## Texte de l'exercice:
>>>>

L’affaire Serra n’a pas non plus livré tous ses mystères, avec cette obstination de la directrice générale, Souad Rochdi à s’opposer aux faits avérés, à savoir une relation privilégiée entre le docteur Serra et Ophélie Claude Boxberger, qui ne peut que jeter le trouble sur l’intervention effectuée auprès de l’AFLD par Jean-Michel Serra, pour inciter l’agence à diminuer le nombre de contrôles sur la jeune femme en invoquant des raisons médicales.

La FFA s’est limitée à un simple blâme. Pourquoi renouveler sa confiance au Docteur Serra, au motif qu’il niait cette relation avec l’athlète ? De vilaines voix s’élèvent pour laisser entendre qu’en 10 ans, le Docteur Serra aurait eu connaissance de bien trop de secrets…

Mais force est d’admettre que le couple a infligé un sérieux camouflet à la FFA, en plein championnat du Monde, avec la divulgation par l’Instagram d’Ophélie Claude-Boxberger des images officialisant leur vie de couple, puis le départ impromptu du Docteur Serra, qui quitte son poste avant la fin du Championnat, pour des « raisons personnelles ». Selon nos informations, celui-ci n’aurait pas accepté que le DTN ait imposé le retour en France à la jeune athlète, après son élimination en séries du steeple, et il a ainsi fait le choix d’abandonner les athlètes pour rejoindre sa néo-compagne en France.

<<<<

## Documents d'étude:
>>>>

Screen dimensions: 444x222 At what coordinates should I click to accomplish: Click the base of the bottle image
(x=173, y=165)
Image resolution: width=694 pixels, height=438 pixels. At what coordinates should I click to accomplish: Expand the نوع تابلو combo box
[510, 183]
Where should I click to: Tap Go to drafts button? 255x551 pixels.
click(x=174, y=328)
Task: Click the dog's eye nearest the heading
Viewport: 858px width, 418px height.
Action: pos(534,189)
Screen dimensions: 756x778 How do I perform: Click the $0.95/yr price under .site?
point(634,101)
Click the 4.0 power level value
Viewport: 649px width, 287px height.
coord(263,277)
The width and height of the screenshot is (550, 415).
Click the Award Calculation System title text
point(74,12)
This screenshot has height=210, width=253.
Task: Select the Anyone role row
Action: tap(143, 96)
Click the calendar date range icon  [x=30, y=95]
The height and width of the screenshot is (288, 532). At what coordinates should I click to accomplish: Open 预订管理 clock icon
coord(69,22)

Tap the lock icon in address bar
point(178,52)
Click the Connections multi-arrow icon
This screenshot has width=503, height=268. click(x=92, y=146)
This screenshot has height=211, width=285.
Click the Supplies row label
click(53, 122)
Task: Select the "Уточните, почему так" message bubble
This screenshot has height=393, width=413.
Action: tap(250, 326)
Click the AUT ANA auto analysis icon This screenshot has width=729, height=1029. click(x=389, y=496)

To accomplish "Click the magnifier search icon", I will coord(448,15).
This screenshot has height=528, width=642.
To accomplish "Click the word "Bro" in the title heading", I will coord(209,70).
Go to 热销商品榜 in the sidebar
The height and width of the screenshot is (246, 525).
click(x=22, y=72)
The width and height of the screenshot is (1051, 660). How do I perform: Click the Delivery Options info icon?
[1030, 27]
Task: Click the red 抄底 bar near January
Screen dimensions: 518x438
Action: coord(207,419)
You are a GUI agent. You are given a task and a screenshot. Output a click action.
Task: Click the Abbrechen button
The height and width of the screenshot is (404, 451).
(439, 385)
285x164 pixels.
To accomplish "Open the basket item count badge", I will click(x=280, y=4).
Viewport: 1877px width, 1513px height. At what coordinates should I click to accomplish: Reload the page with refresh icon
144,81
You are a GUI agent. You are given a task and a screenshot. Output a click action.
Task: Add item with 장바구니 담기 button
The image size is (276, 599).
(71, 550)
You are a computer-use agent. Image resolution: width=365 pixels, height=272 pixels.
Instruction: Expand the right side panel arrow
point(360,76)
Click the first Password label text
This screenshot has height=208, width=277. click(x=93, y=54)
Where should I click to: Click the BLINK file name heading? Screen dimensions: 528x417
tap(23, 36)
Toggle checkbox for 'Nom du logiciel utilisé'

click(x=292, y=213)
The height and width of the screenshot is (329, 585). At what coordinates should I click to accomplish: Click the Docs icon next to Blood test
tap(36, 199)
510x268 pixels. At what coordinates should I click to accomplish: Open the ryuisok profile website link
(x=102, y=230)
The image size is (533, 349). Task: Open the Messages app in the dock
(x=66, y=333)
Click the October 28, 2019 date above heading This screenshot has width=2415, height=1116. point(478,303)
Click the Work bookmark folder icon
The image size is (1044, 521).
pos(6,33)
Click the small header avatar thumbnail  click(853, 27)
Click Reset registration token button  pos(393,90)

<<<<

## Activité 1:
Quelles personnes sont désignées par leur nom complet dans le texte sur l'affaire Serra ?
## Activité 2:
Pouvez-vous prolonger le texte sur l'affaire Serra, en reprenant juste après sa dernière phrase ?

## Résultat attendu 1:
Souad Rochdi ; Jean-Michel Serra ; Ophélie Claude-Boxberger

## Résultat attendu 2:
Mais là encore, aucun quitus officiel n’aurait été donné. C’est en tout cas, ce qu’affirme Souad Rochi, pourtant responsable hiérarchique du service médical de la FFA, et de son directeur, le docteur Serra.

Alors, entre demi-mensonges, demi-vérités, une question émerge : « Tous responsables ou tous inconscients ???? »

  • Texte : Odile Baudrier
  • Photos : D.R.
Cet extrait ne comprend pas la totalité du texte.